Exercise goal: Give back the lines below verbatim, omitting all pictures.

Saved entries:
◇ ◇ ◇ ◇
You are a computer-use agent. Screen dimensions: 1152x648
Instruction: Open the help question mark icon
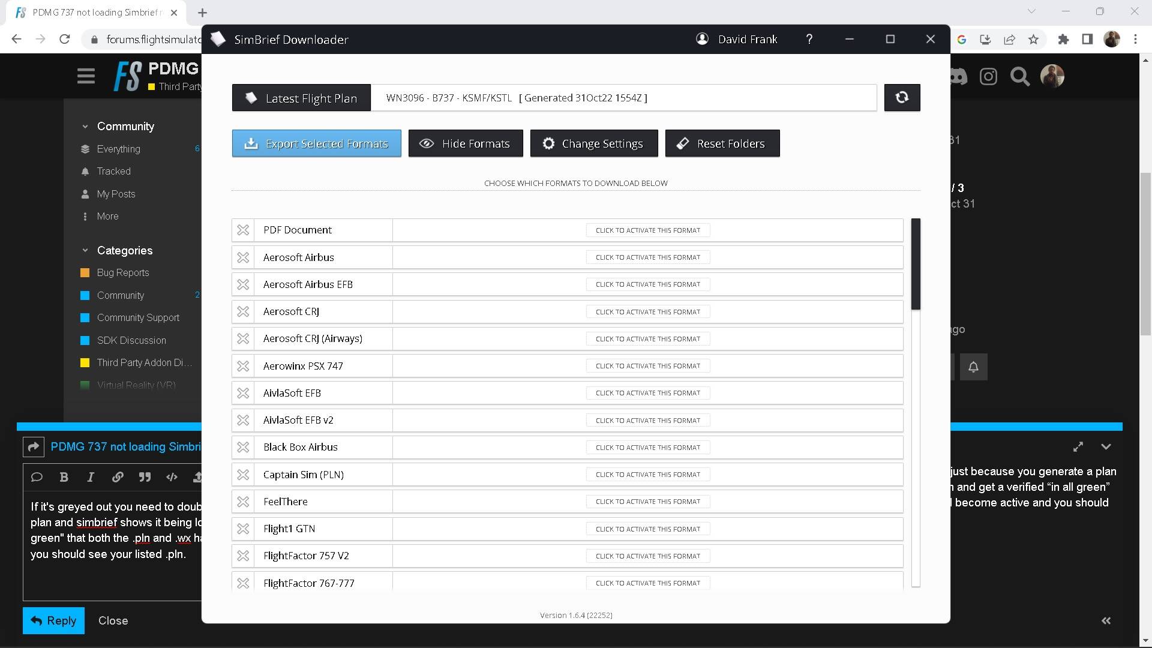809,40
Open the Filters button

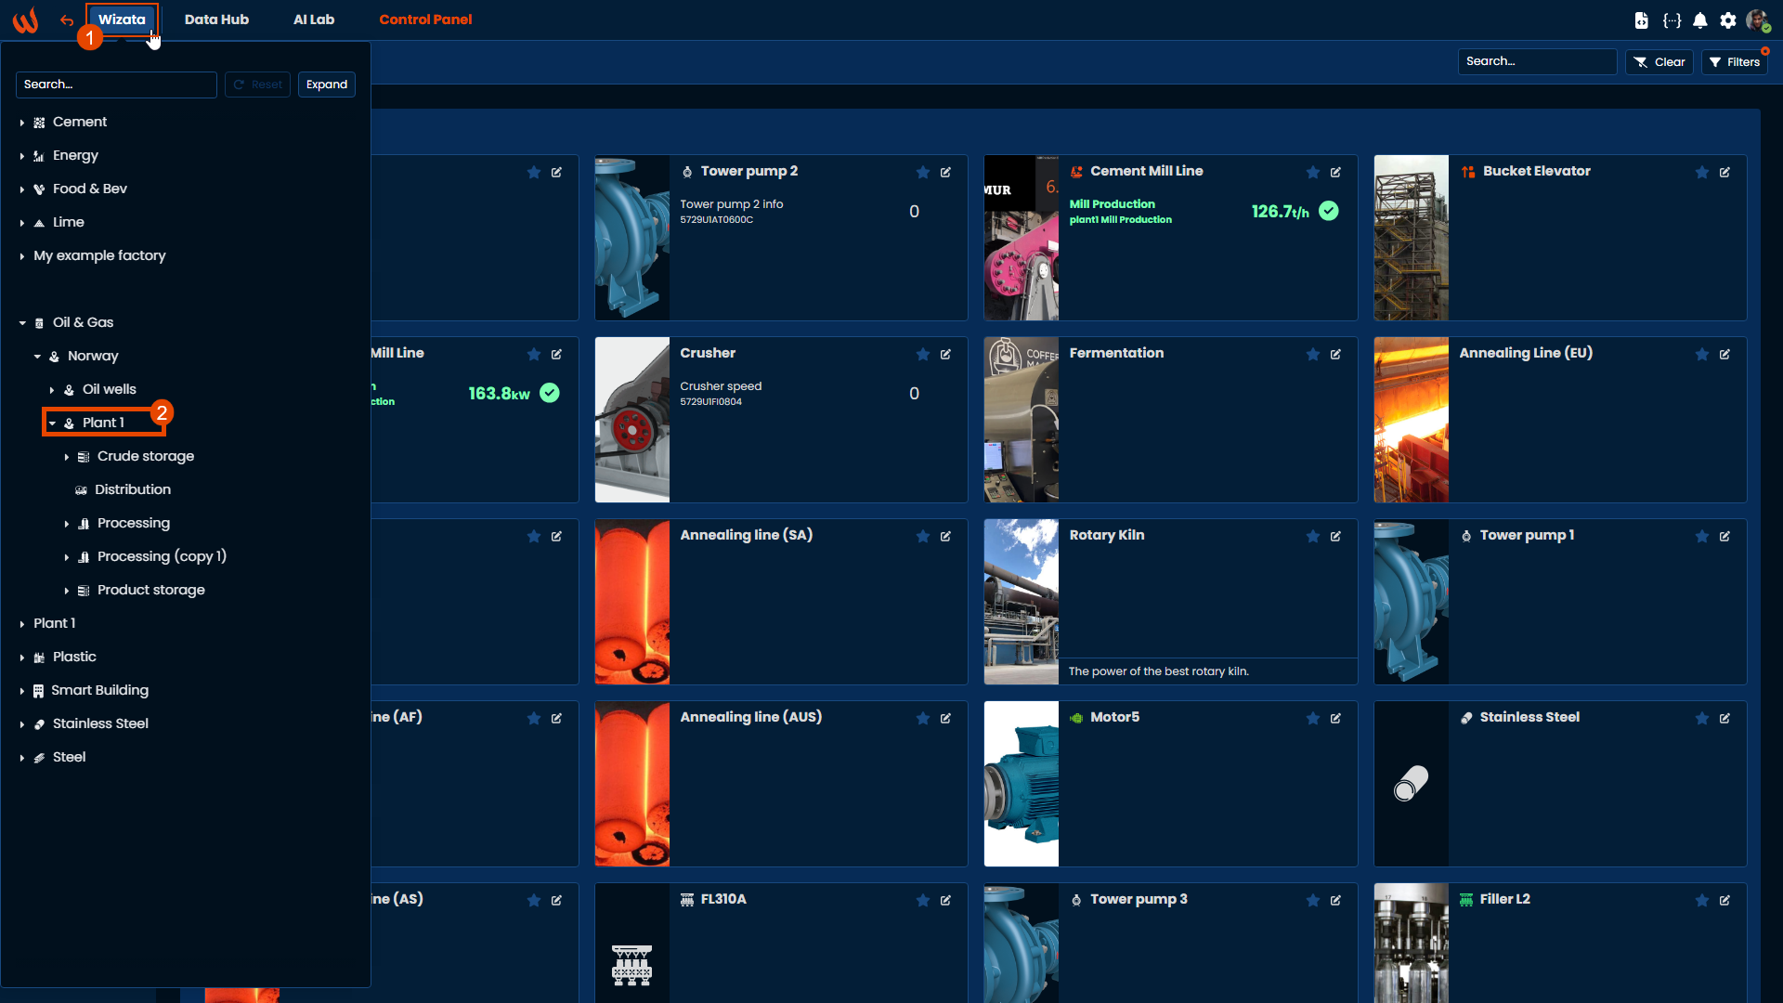point(1735,62)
◇ ◇ ◇ ◇
Answer for this exercise:
You are a computer-use agent. Screen dimensions: 1152x648
Instruction: Open the help question mark icon
809,40
Open the Filters button

point(1735,62)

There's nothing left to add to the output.